Antoine Grammond Milette

Publié le :

18 janvier 2021

Au Québec, il serait surprenant d’entendre quelqu’un dire que la liberté d’expression est intrinsèquement mauvaise. La plupart de ses détracteurs s’insurgent plutôt contre les abus qui en résultent.  On s’attaque à ses limites, et non pas à sa raison d’être. L’adage « la liberté des uns s’arrête là où commence celle des autres » reflète adéquatement la nature de la relation que nous avons développée face à la liberté d’expression.

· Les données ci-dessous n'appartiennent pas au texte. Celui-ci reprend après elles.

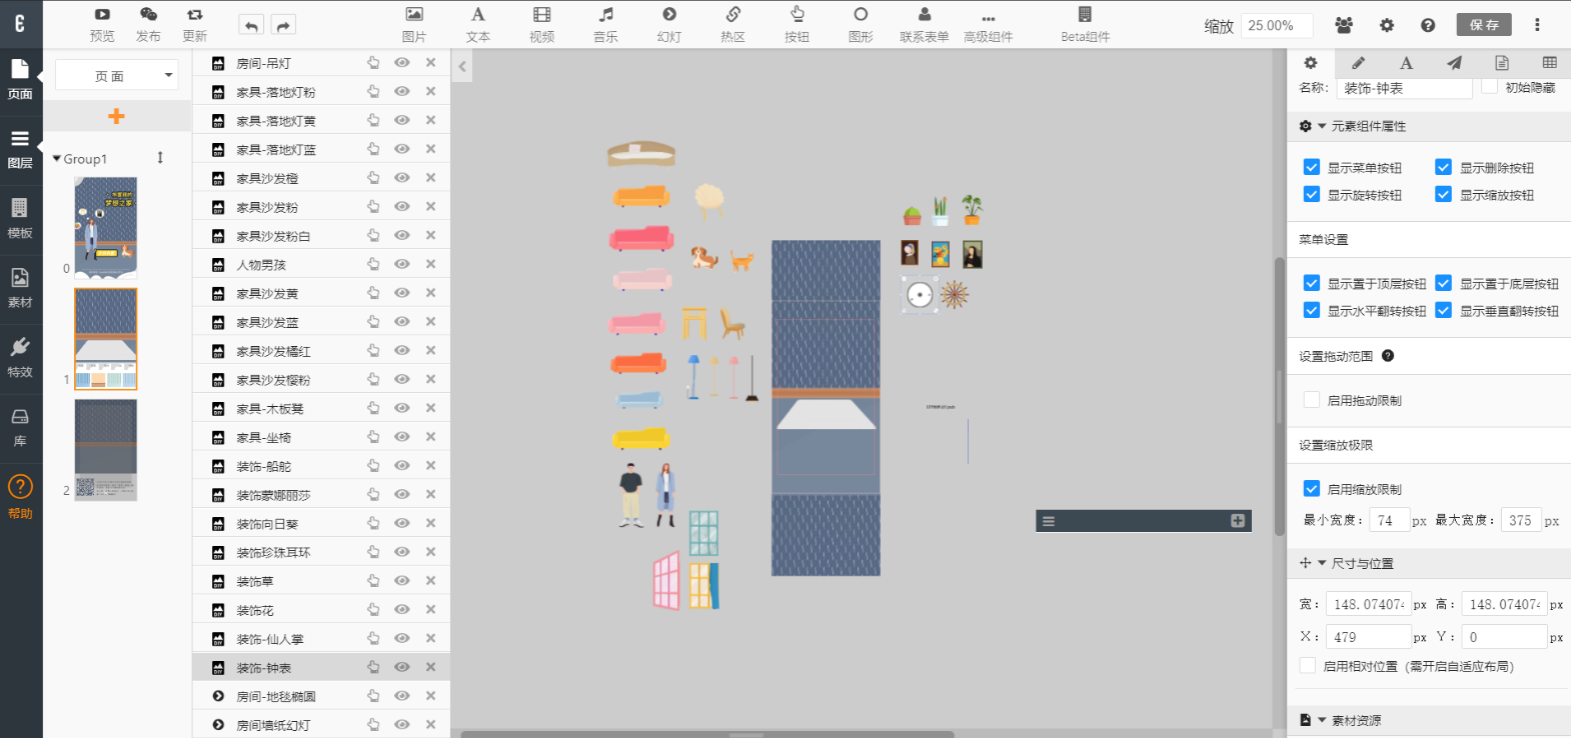Viewport: 1571px width, 738px height.
Task: Collapse the 尺寸与位置 section
Action: (x=1321, y=563)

À vrai dire, ce raisonnement est tout à fait normal. Il est représentatif de l’idéologie libérale prépondérante dans la civilisation occidentale. Je te respecte, tu ME respectes… Je te laisse tranquille, tu ME laisses tranquille. L’individu est roi, et ses libertés doivent être à la hauteur de nos idéaux : intouchables. Mais est-ce cela, vivre en société? S’assurer de bien définir les frontières entre soi et autrui. Un contrat social où le plus petit dénominateur commun est l’individu.


On envisage souvent la liberté d’expression à partir du point de vue individuel. Il est plus rare de la voir sous son angle inverse : celui de la société. Parallèlement, la notion d’obligation envers notre collectivité a graduellement été évacuée du discours ambiant. Pourquoi devrais-je faire quelque chose pour des personnes que je ne connais pas ? Qu’est-ce que j’en retirerais ? Et surtout, la collectivité, elle, n’a rien fait pour MOI.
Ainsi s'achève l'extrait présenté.